Son Vitesse-Lumière
- Année 1983
- Durée 01:59:00
- Référence catalogue 78b
- Concert
- œuvre stéréophonique
- œuvre suite
Metz
12èmes Rencontres internationales de musique contemporaine
Commande d'État
- 1 Grandeur nature [1980] cat. 72
- 2 Paysage, personnage, nuage [1980] cat. 73
- 3 Voyage au centre de la tête [1981] cat. 74
- 4 Le Sommeil d'Euclide [1983] cat. 77
- 5 Lumière ralentie [1983] cat. 78
Contrairement à Érosphère, Son Vitesse-Lumière a été conçu dès l'origine comme cycle et comporte cinq pièces distinctes. Ce qui frappe d'emblée à leur écoute, c'est l'ampleur de l'espace qu'elles inaugurent, le “nouveau temps musical” qu'elles instaurent. Nous voilà maintenant dans le ciel — que les musiques d'Érosphère visaient plus qu'elles ne s'y installaient. Cette durée large a-t-elle été favorisée par l'arrivée des moyens numériques ? Le temps plane et “disponible” des ordinateurs n'est en tout cas pas le même que celui des magnétophones dont on voit perpétuellement courir et se dévider la bande magnétique devant les têtes de lecture. Quoiqu'il en soit, le temps semble ici comme donné d'avance, offert comme un horizon dans lequel s'inscrivent les événements sonores et musicaux. Le compositeur parle de sonorités très allongées qu'il avait à sa disposition (“ que d'ailleurs je laissais marcher en sortant du studio pour aller me chercher un café, (…) comme une espèce d'état sonore… ”) et dans lesquelles il plaçait des séquences temporelles plus courtes.

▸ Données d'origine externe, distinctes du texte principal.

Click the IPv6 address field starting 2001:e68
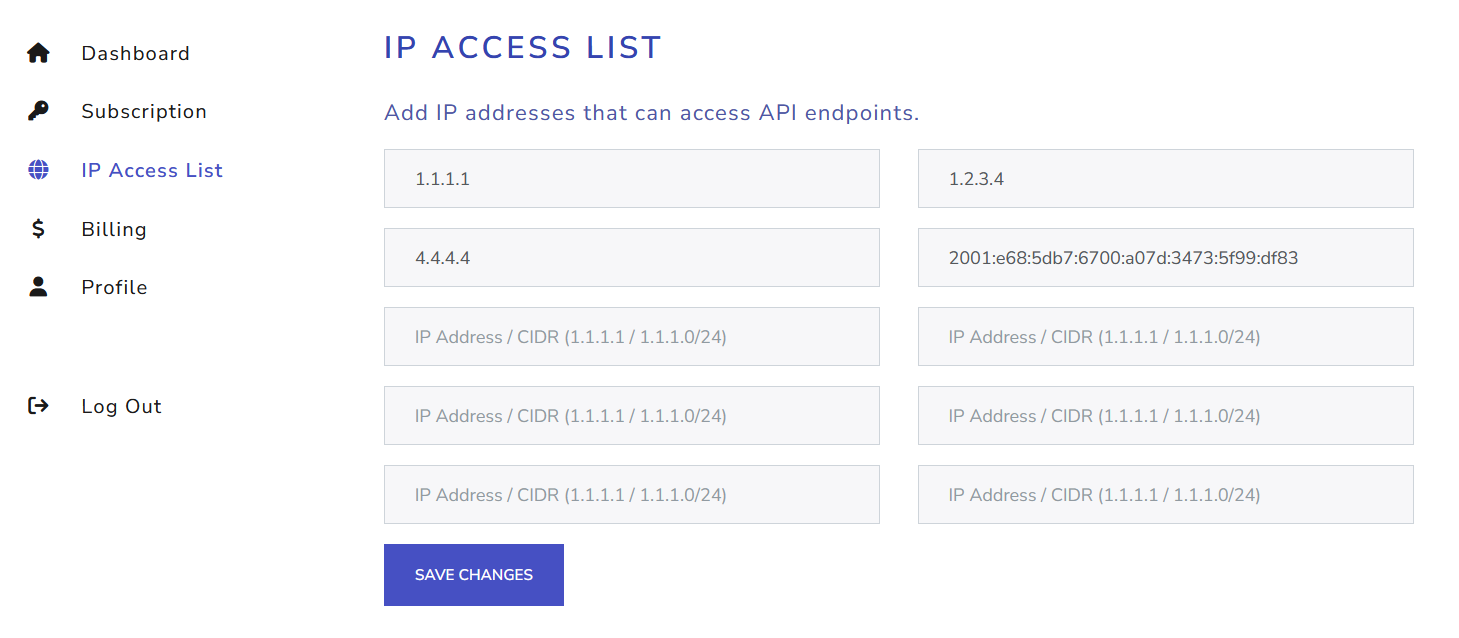The image size is (1459, 638). (1166, 258)
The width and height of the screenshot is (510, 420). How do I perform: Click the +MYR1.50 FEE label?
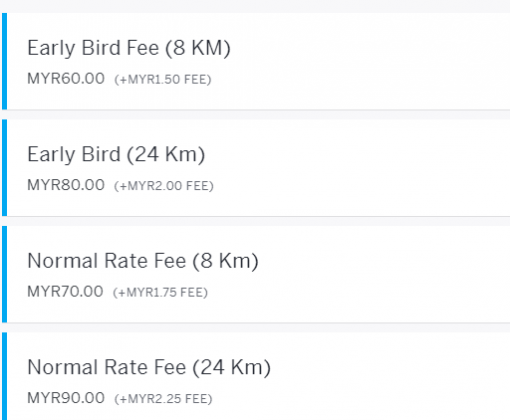[163, 80]
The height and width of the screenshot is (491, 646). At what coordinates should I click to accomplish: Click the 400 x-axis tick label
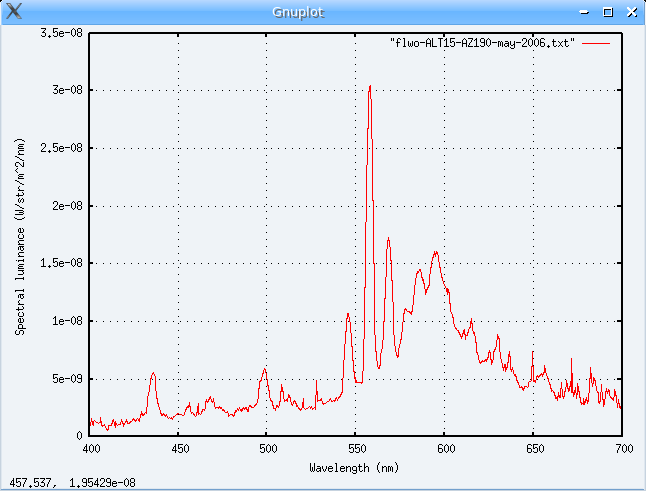(x=90, y=451)
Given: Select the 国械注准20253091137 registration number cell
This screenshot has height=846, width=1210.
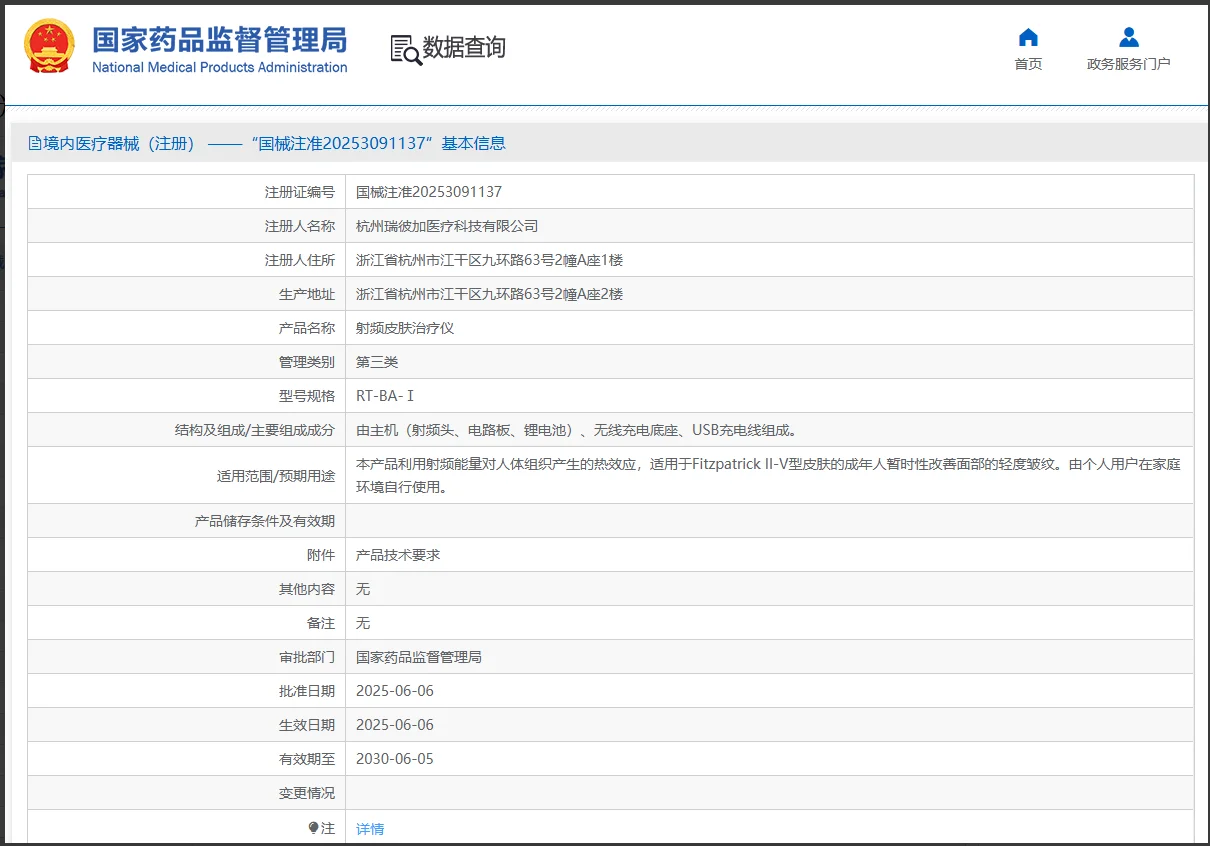Looking at the screenshot, I should point(430,191).
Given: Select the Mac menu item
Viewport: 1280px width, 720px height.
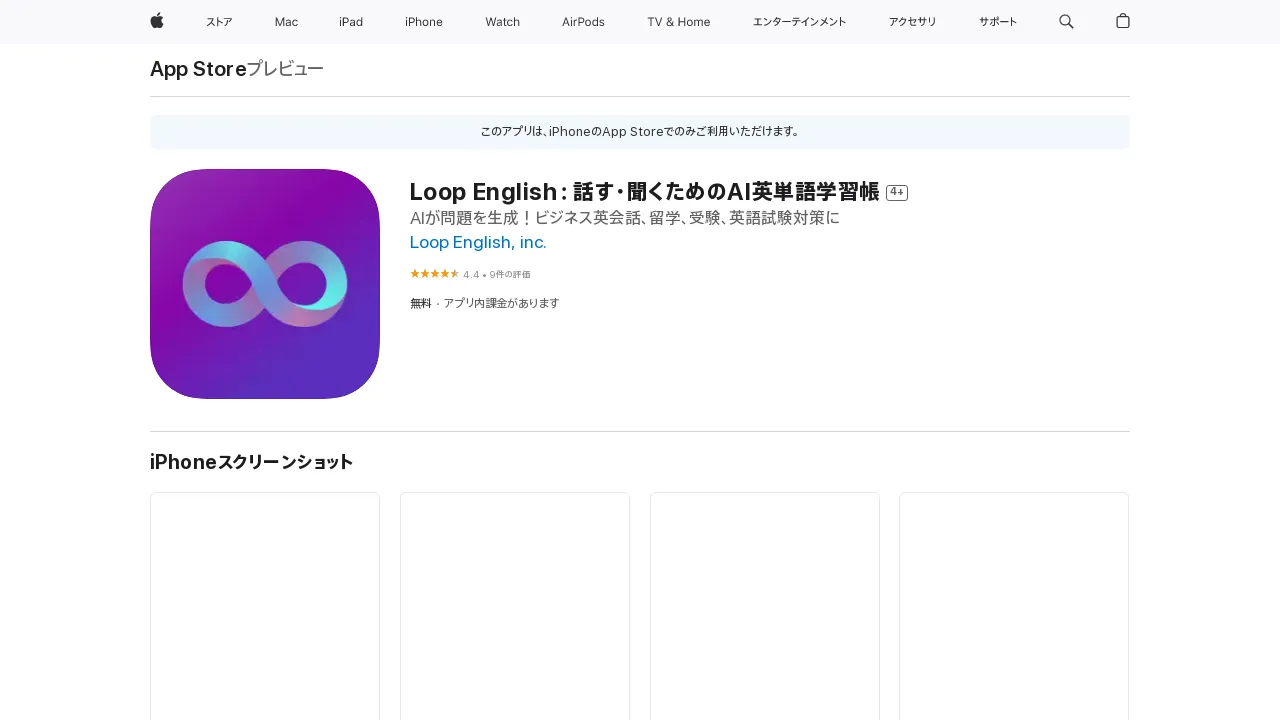Looking at the screenshot, I should point(286,21).
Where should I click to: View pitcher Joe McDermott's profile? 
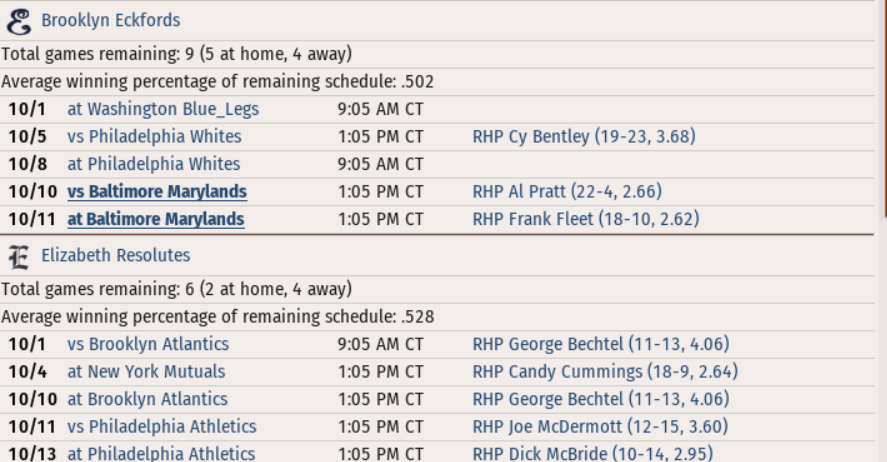click(600, 426)
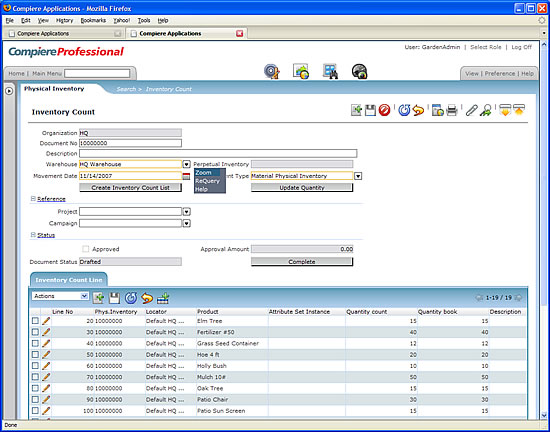This screenshot has width=550, height=432.
Task: Collapse the Reference section expander
Action: 33,199
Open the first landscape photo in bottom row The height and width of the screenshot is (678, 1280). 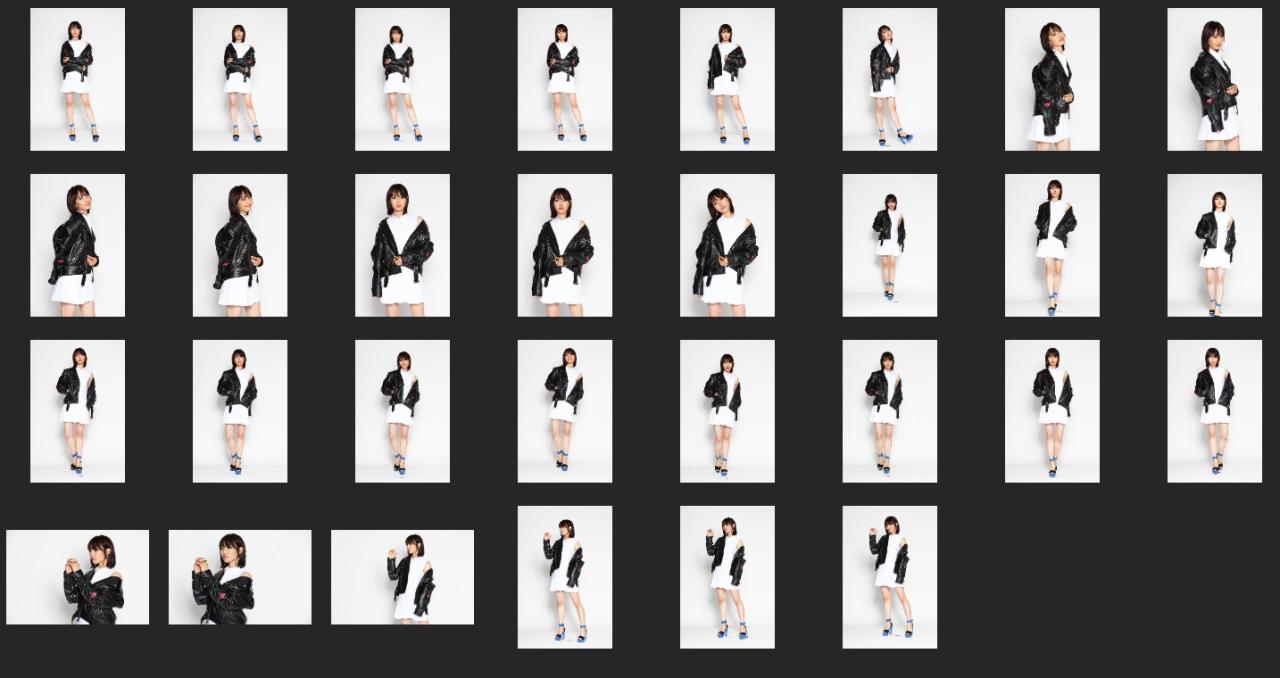coord(77,577)
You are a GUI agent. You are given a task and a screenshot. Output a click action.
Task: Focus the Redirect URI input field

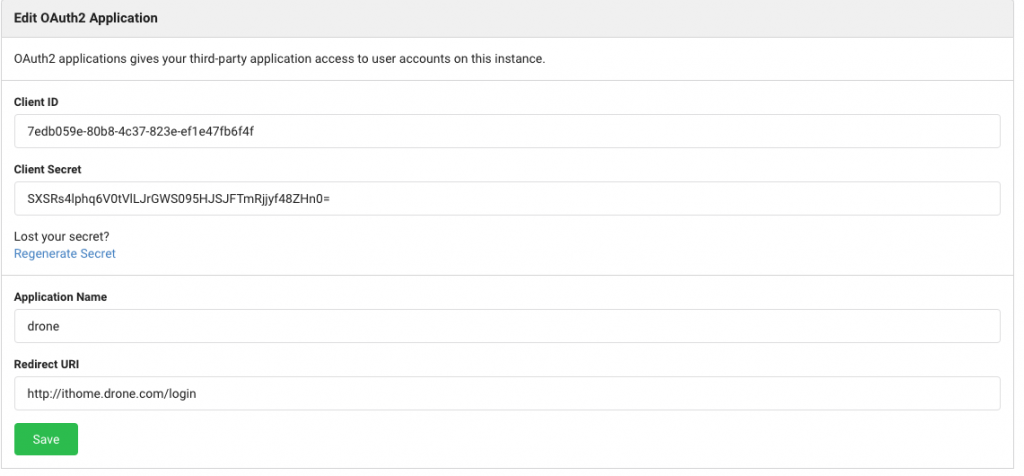coord(507,393)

La vitesse-lumière est celle que le son acquiert désormais dans les circuits électroacoustiques, où il circule à la vitesse de l'électricité — celle de la lumière. Ce passage par la vitesse influe le son, le modifie, élargissant son territoire à celui de l'espace astronomique. Sonorités floues, étirées, fluides et ductiles, aux atours infinis, aux transparences diaphanes — se déployant dans un espace-amour qui est en même temps un espace-menace. Cette temporalité induit une écoute flottante. Elle suscite un hypnotisme, moins wagnérien (absence de dramatisme) qu'oriental — comme, par exemple, celui de l'insistante et douce transparence du long tissage sonore de l'opéra javanais de Danuredjo VII, Langen Mandra Wanara.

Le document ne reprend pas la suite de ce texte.